The project structure consists of a bootstrap server which is the entry point for all the server. CAN has an associated DNS domain name, and that this resolves to the IP address of one or more CAN bootstrap server. To join a CAN, a new server looks up the CAN domain name in DNS to retrieve a bootstrap node’s IP address. The bootstrap server then supplies the IP addresses of several randomly chosen server currently in the system. The server can then perform lookup and other functions

Functionality

  1. JOIN: A request is sent to the bootstrap from a joining node. The bootstrap randomly chooses a node already in the CAN and routes this request to this node. This node then randomly chooses co-ordinates within the CAN. If these co-ordinates lie within this node itself, the node splits and transmits necessary state information to the joining node. Otherwise, all the neighbours are checked to find the closest one to the destination co-ordinates. The information is relayed to this peer and thus the relaying continues till the appropriate zone is discovered.

  2. INSERT: Hash of the key is calculated and co-ordinates are determined. If the co-ordinates lie in the requesting zone itself, the key is inserted in the hashtable. Otherwise, routing to the destination co-ordinates happens the same way as in join.

  3. SEARCH: Hash of the key is calculated and co-ordinates are determined. If the co-ordinates lie in the requesting zone itself, the key is looked up in the hashtable. Otherwise, routing to the destination co-ordinates happens the same way as in join.
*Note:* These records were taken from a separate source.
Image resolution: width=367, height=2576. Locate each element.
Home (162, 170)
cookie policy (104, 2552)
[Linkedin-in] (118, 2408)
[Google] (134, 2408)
If the key is found the route to the destination node from the source node is displayed.

  4. VIEW: If a peer node id is provided as a parameter the ip address of the node is obtained from the bootstrap. If not provided, the ip addresses of all the active nodes are obtained from the bootstrap. Each of the peers is then requested for its data by the requesting peer and the data is accordingly painted on the standard output.

  5. LEAVE: Implemented but some issues still persist. Will fix these later. The expected behaviour is that the requesting node should exit the CAN and the boundaries of the neighbours are appropriately adjusted and the keys of this leaving node get assigned to the smaller neighbouring zone to keep the distribution of the keys fairly even.